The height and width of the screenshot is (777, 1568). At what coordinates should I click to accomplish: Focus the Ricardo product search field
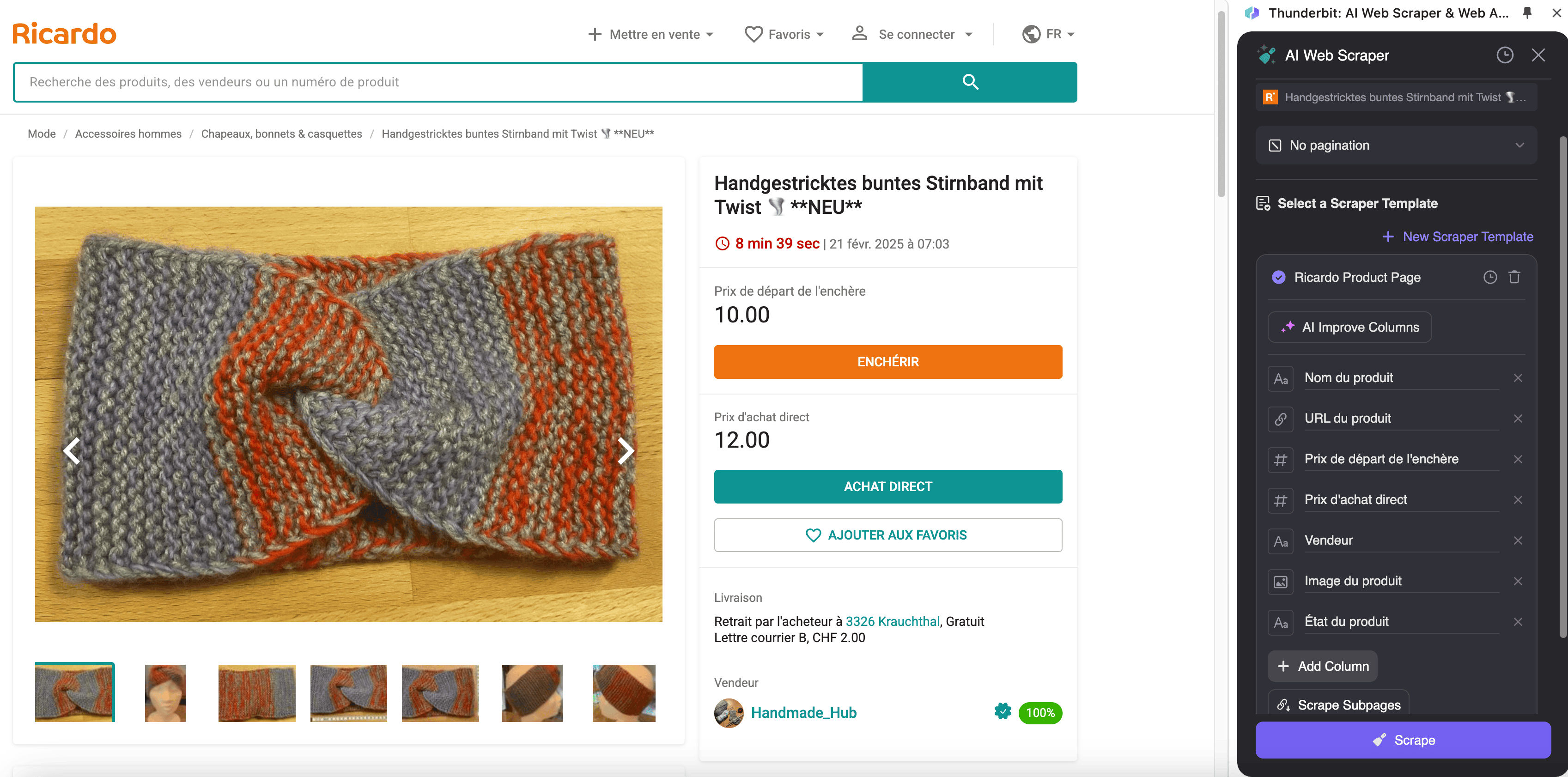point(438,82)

* * *

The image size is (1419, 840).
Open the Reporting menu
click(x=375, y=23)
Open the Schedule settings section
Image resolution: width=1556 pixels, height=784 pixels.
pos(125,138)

**PROBLEM DESCRIPTION:**
List every line in the entries that contains the word "Open".

**OUTPUT OF THE EXERCISE:**
Open the Reporting menu
Open the Schedule settings section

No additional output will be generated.